The practical challenge is equally obvious. Teams enable container scanning and immediately face 47 critical vulnerabilities. Half are in base image packages the application never uses. A quarter have no available fix. The rest require major version bumps that would take weeks to properly test. The team disables scanning “temporarily” and never re-enables it.

This pattern repeats constantly. The scanner becomes noise that developers ignore or bypass. Security metrics look terrible because nobody’s actually scanning. The tool that was supposed to improve security has made it worse by creating learned helplessness.

Warning callout:

The fix isn’t better scanners — it’s better policies that lead to actionable findings. A scanner that reports 200 unfixable CVEs teaches developers to ignore all security alerts. A scanner that reports 3 fixable criticals with clear remediation steps gets those vulnerabilities fixed the same day.

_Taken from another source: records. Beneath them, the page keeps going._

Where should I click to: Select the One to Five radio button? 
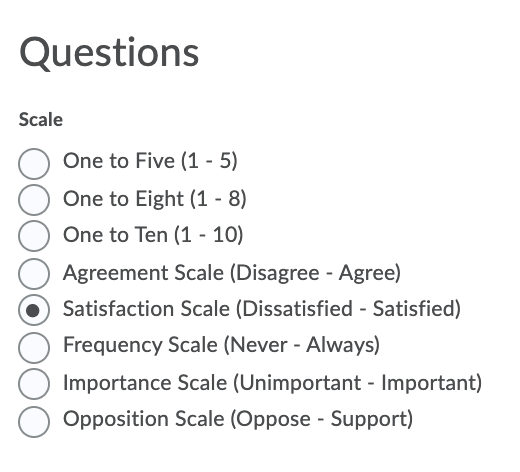point(34,164)
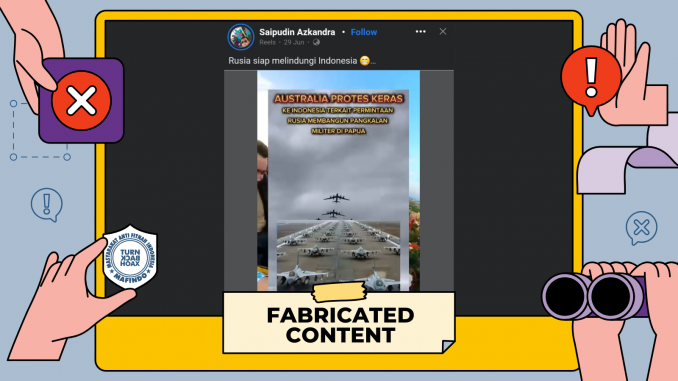
Task: Open Saipudin Azkandra's profile name
Action: pos(297,32)
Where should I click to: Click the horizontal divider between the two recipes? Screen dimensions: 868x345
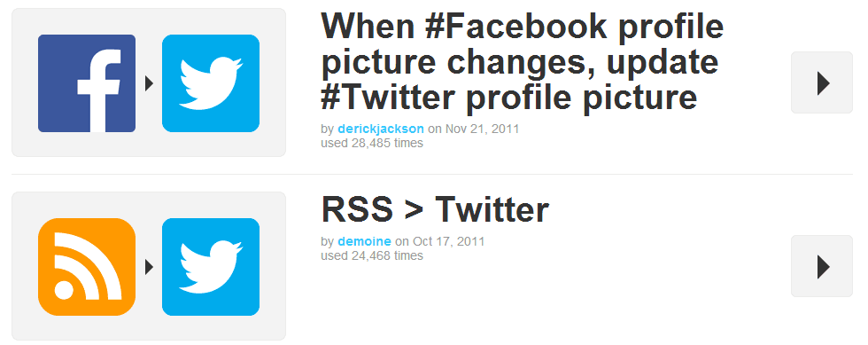[432, 174]
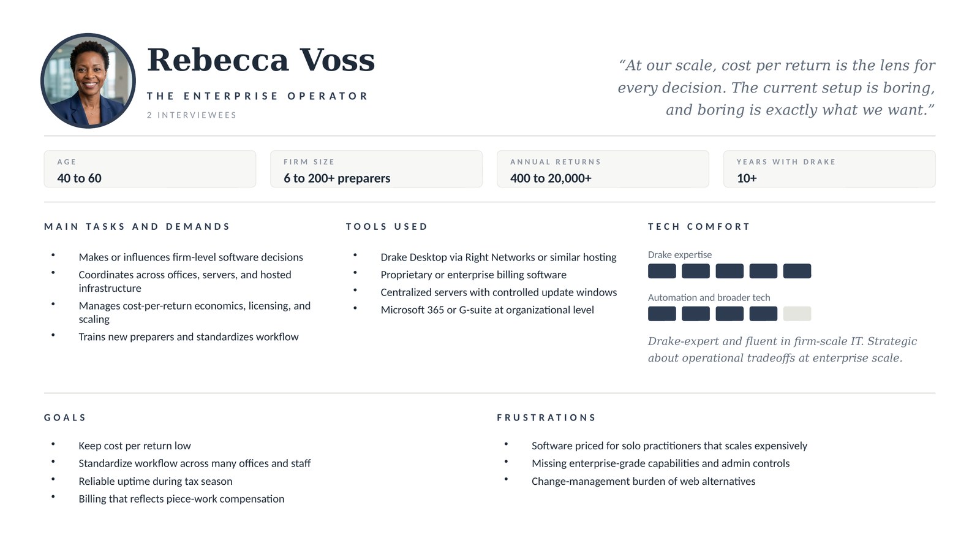Click Rebecca Voss's profile photo
The image size is (980, 551).
[88, 81]
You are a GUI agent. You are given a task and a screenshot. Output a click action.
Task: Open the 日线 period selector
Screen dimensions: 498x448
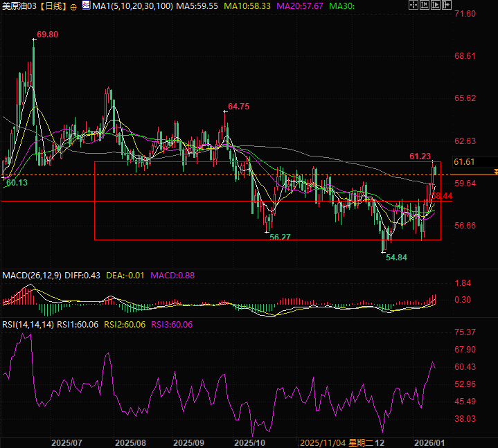[53, 6]
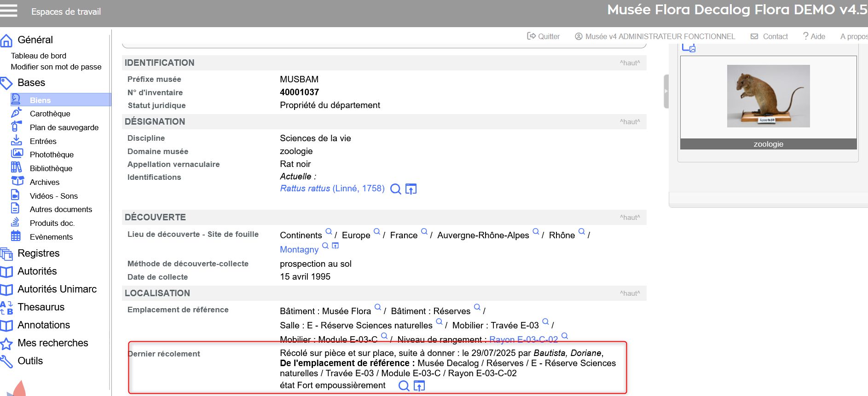Viewport: 868px width, 396px height.
Task: Select Biens in the Bases menu
Action: (41, 100)
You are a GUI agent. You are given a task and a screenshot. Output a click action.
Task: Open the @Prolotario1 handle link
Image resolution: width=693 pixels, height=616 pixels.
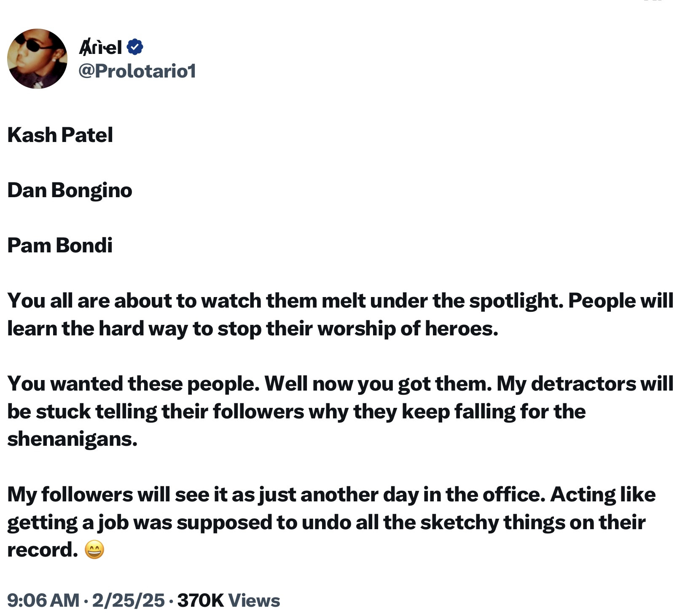(137, 70)
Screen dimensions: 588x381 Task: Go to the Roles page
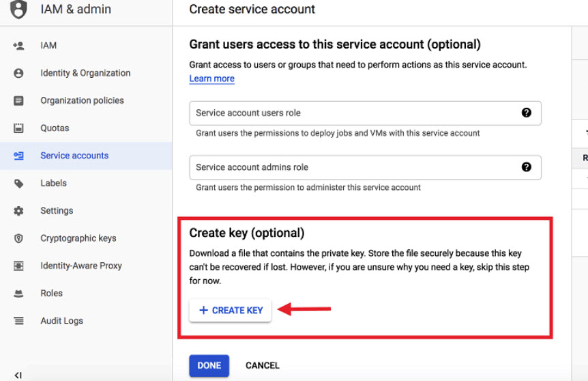pos(51,293)
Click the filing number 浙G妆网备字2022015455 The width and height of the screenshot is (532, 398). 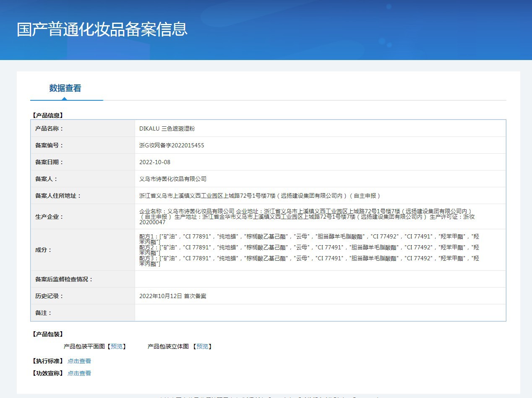[x=172, y=145]
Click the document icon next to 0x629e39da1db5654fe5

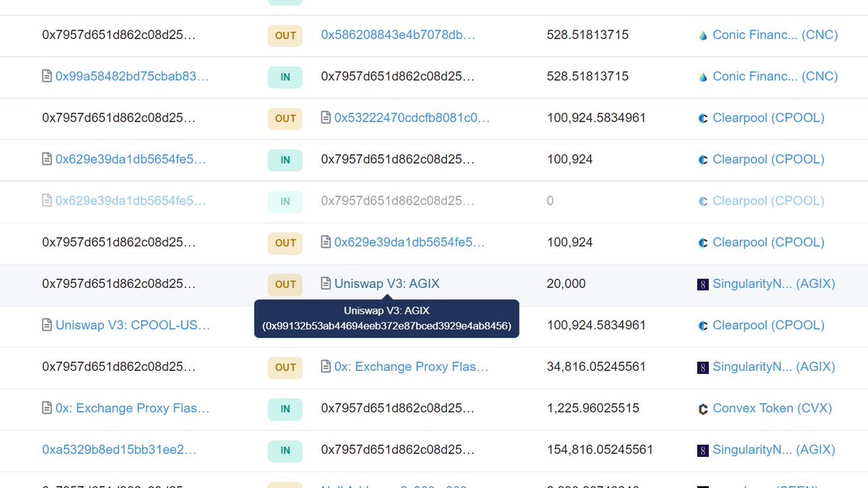(x=46, y=159)
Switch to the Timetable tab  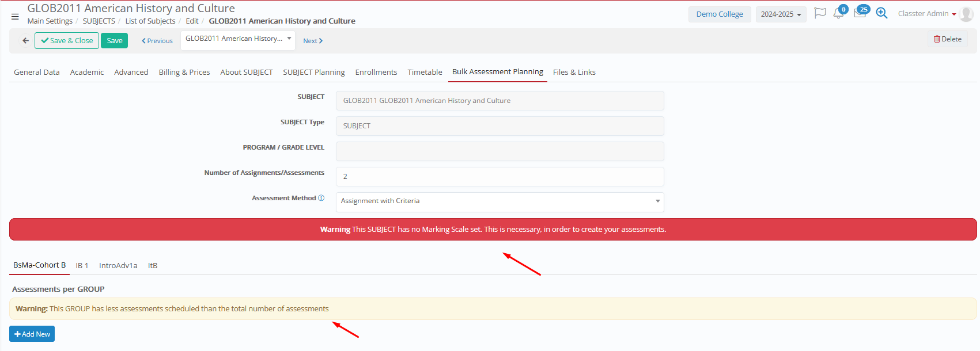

This article covers how to integrate container scanning that developers will actually use: scanner selection, policy configuration that balances security and velocity, exception workflows for the inevitable unfixable CVEs, and metrics that tell you whether your security posture is actually improving.

Understanding Container Vulnerabilities

Where Vulnerabilities Hide

Container images are layered, and vulnerabilities can exist at every layer. Understanding where they come from helps you prioritize what to fix and what to accept.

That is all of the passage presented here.